Cost optimization

This guide shows you how to use Clanker to identify cost savings opportunities and implement optimizations across your cloud infrastructure.

Quick cost wins

Find and eliminate waste

# Detect cost anomalies
clanker cost anomalies

# This will show:
# - Idle EC2 instances
# - Unattached EBS volumes
# - Old snapshots
# - Unused RDS instances
# - Underutilized resources

Example findings:

========================================
Cost Anomalies - Potential Savings: $579/month
========================================

🚨 High Impact:

1. Idle EC2: i-0a1b2c3d4e5f6 (dev-test-1)
   - Running 24/7 with 0.2% avg CPU
   - Last login: 14 days ago
   - Monthly waste: $125
   - Fix: Stop or terminate

2. Unused RDS: dev-playground-db
   - No connections in 30 days
   - Monthly cost: $178
   - Fix: Take snapshot, delete

3. Unattached EBS: 8 volumes, 1.2 TB
   - Monthly cost: $120
   - Fix: Delete unused volumes

Stop idle resources

# Stop idle EC2 instances
clanker ask --maker "stop EC2 instance i-0a1b2c3d4e5f6"
clanker ask --apply < plan.json

# Delete unused volumes
clanker ask --maker --destroyer "delete unattached EBS volumes older than 30 days"

# Delete unused RDS
clanker ask --maker --destroyer "take final snapshot of dev-playground-db then delete it"

Run clanker cost anomalies weekly and act on findings immediately.

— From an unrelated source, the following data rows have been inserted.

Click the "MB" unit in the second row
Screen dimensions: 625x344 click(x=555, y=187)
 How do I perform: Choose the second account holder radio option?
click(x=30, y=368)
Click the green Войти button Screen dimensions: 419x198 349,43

Small savings compound quickly.

Right-sizing resources

EC2 instances

Find oversized instances:

# Check CPU utilization
clanker ask "Show me EC2 instances with low CPU usage over the last 7 days"

# Example output:
# prod-app-1 (c5.2xlarge): avg 12% CPU, max 23%
# api-server (m5.xlarge): avg 8% CPU, max 15%

Downsize instances:

# Change instance type
clanker ask --maker "change prod-app-1 from c5.2xlarge to c5.xlarge"

# The plan will:
# 1. Stop the instance
# 2. Modify instance type
# 3. Start the instance

# Review and apply
clanker ask --apply < plan.json

Savings calculation:

c5.2xlarge: $0.34/hour × 730 hours = $248/month
c5.xlarge:  $0.17/hour × 730 hours = $124/month
Savings: $124/month per instance

RDS instances

Find underutilized databases:

clanker ask "Show me RDS instances with low CPU and connection count"

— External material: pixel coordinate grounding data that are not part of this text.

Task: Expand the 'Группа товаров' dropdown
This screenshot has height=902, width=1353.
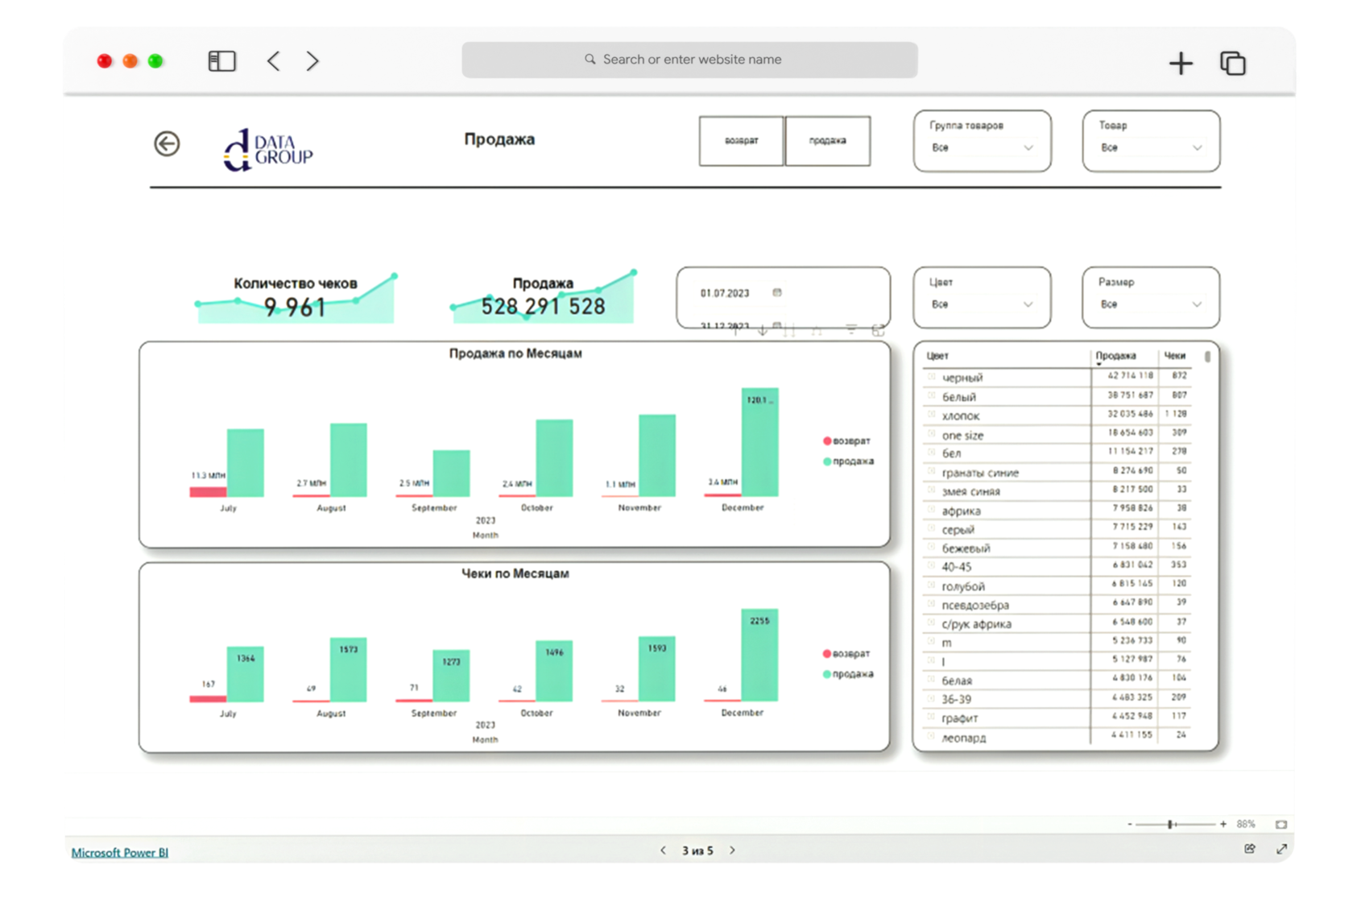Action: pos(982,148)
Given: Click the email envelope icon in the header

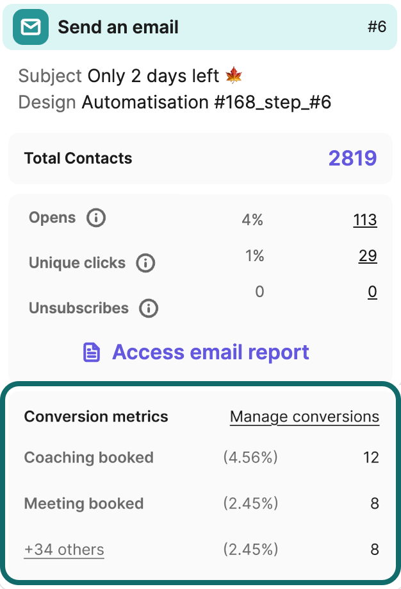Looking at the screenshot, I should tap(29, 27).
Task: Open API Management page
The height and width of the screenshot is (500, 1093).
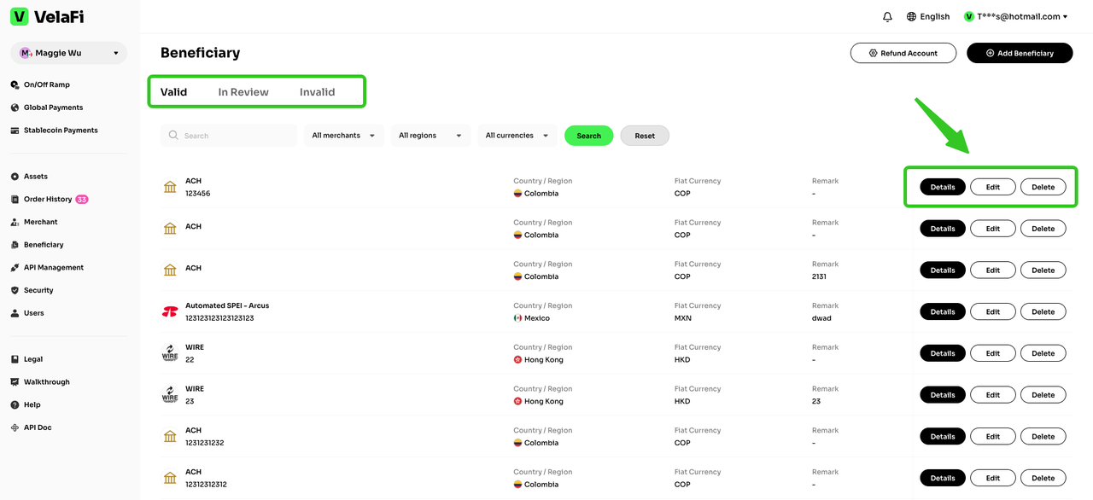Action: click(53, 268)
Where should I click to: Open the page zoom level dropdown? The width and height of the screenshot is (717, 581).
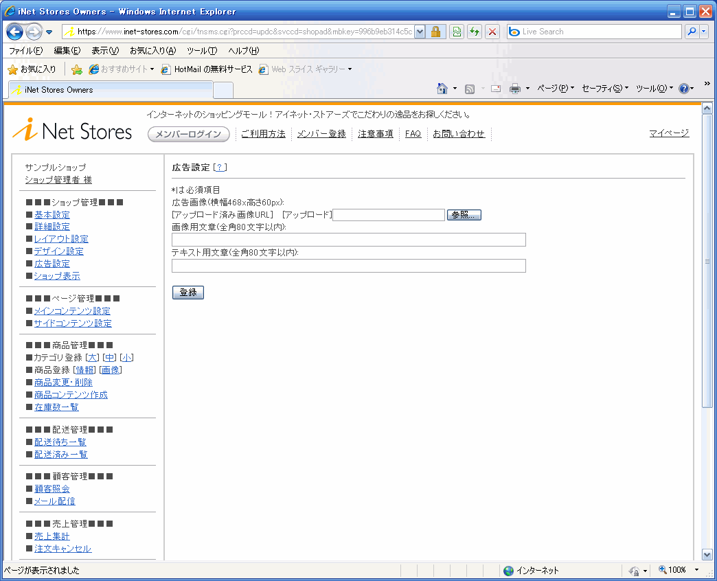tap(696, 570)
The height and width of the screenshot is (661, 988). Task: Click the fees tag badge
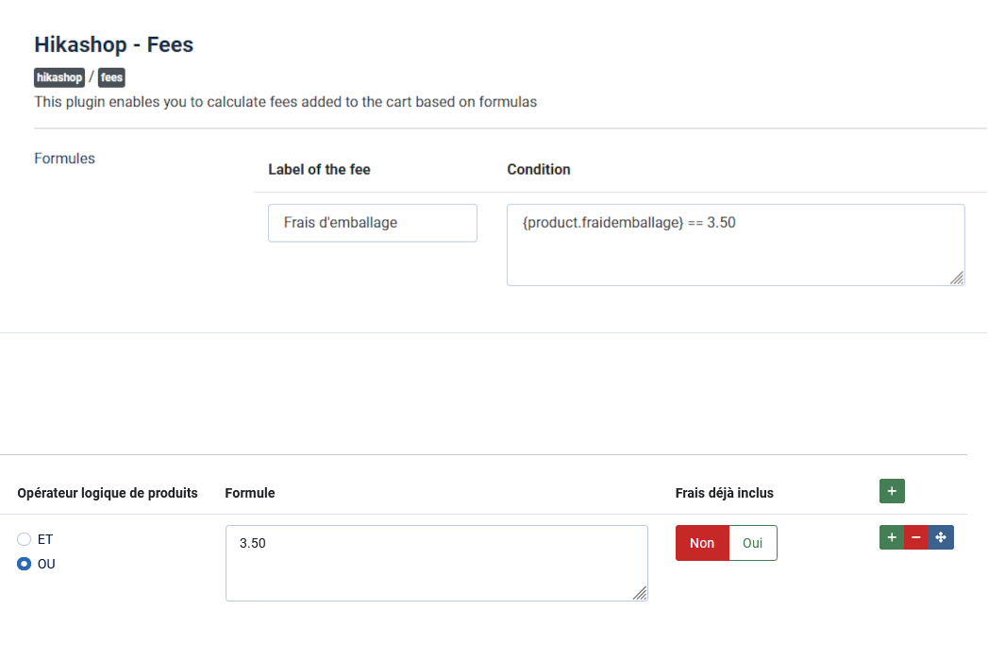(112, 77)
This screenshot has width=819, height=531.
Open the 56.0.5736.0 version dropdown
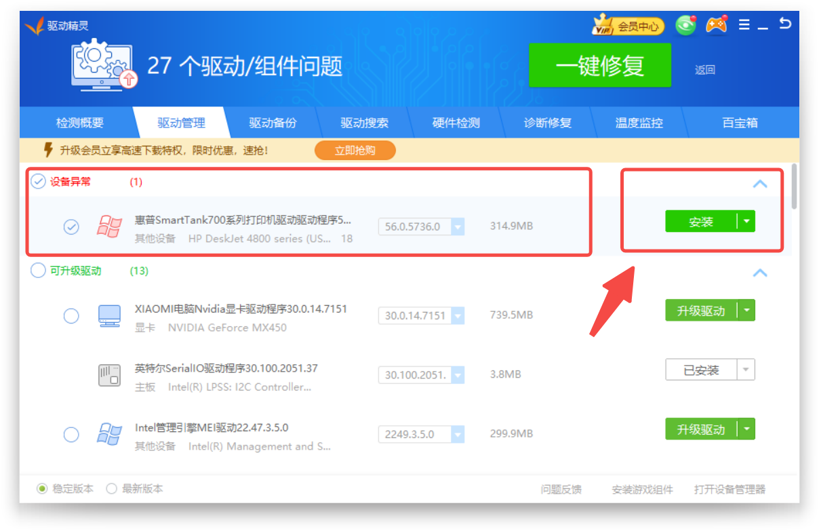click(x=458, y=227)
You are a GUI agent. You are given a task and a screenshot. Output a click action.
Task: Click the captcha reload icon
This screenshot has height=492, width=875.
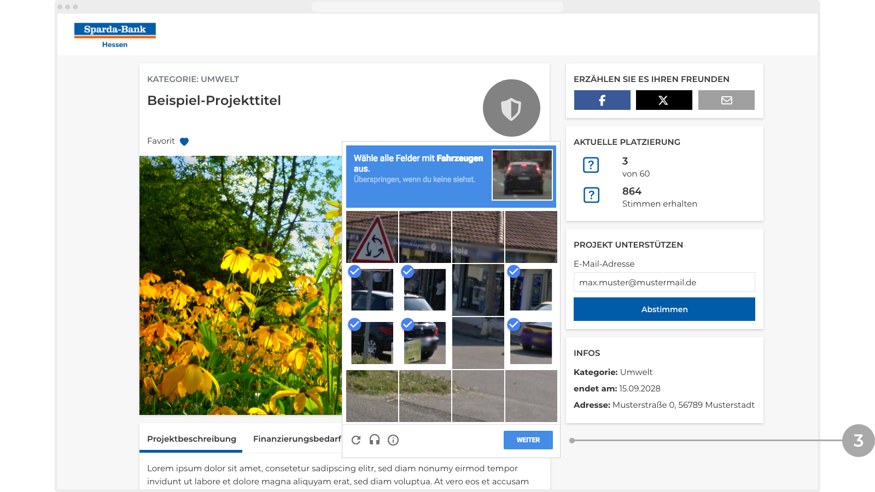tap(356, 440)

# staging-db: db.t3.large, avg 5% CPU, max 3 connections
# dev-db: db.t3.medium, avg 3% CPU, max 1 connection

Downsize RDS:

# Create snapshot first (safety)
clanker ask --maker "create snapshot of staging-db"

# Modify instance class
clanker ask --maker "change staging-db from db.t3.large to db.t3.small"

# Apply immediately or during maintenance window
clanker ask --apply < plan.json

Savings:

db.t3.large: $0.136/hour × 730 hours = $99.28/month
db.t3.small: $0.034/hour × 730 hours = $24.82/month
Savings: $74.46/month

Lambda functions

Optimize memory allocation:

# Check memory usage
clanker ask "Show me Lambda functions with max memory usage vs. allocated"

# Example:
# image-processor: allocated 1024 MB, max used 567 MB
# api-handler: allocated 512 MB, max used 128 MB

Right-size Lambda memory:

# Reduce memory (also reduces CPU)
clanker ask --maker "change image-processor memory from 1024 MB to 768 MB"
clanker ask --maker "change api-handler memory from 512 MB to 256 MB"

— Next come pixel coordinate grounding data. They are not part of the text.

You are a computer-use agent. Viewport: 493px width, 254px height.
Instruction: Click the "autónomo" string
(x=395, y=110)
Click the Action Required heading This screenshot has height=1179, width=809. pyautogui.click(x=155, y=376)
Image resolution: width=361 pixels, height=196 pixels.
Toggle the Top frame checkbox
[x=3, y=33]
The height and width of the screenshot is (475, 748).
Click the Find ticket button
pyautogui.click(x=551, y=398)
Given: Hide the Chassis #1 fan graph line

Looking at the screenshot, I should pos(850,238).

clanker ask --apply < plan.json

Lambda pricing is based on GB-seconds. Reducing memory reduces cost, but may increase duration. Test to find the optimal balance.

Storage optimization

S3 lifecycle policies

Move old data to cheaper storage:

# Create lifecycle policy
clanker ask --maker "create S3 lifecycle policy for logs-archive bucket:
- Move to Intelligent-Tiering after 30 days
- Move to Glacier after 90 days
- Delete after 365 days"

clanker ask --apply < plan.json

Savings example:

S3 Standard:            $0.023/GB/month
S3 Intelligent-Tiering: $0.0125/GB/month (infrequent access)
S3 Glacier:             $0.004/GB/month

For 1 TB of old logs:
Before: $23/month
After:  $4/month (Glacier)
Savings: $19/month = $228/year

EBS volume optimization

Convert gp2 to gp3:

# gp3 is 20% cheaper than gp2 with same performance
clanker ask "Show me gp2 EBS volumes"

# Convert to gp3
clanker ask --maker "convert all gp2 volumes to gp3"

Savings:

gp2: $0.10/GB/month
gp3: $0.08/GB/month

For 500 GB:
Savings: $10/month = $120/year

Delete old snapshots:

# Find old snapshots
clanker ask "Show me EBS snapshots older than 90 days"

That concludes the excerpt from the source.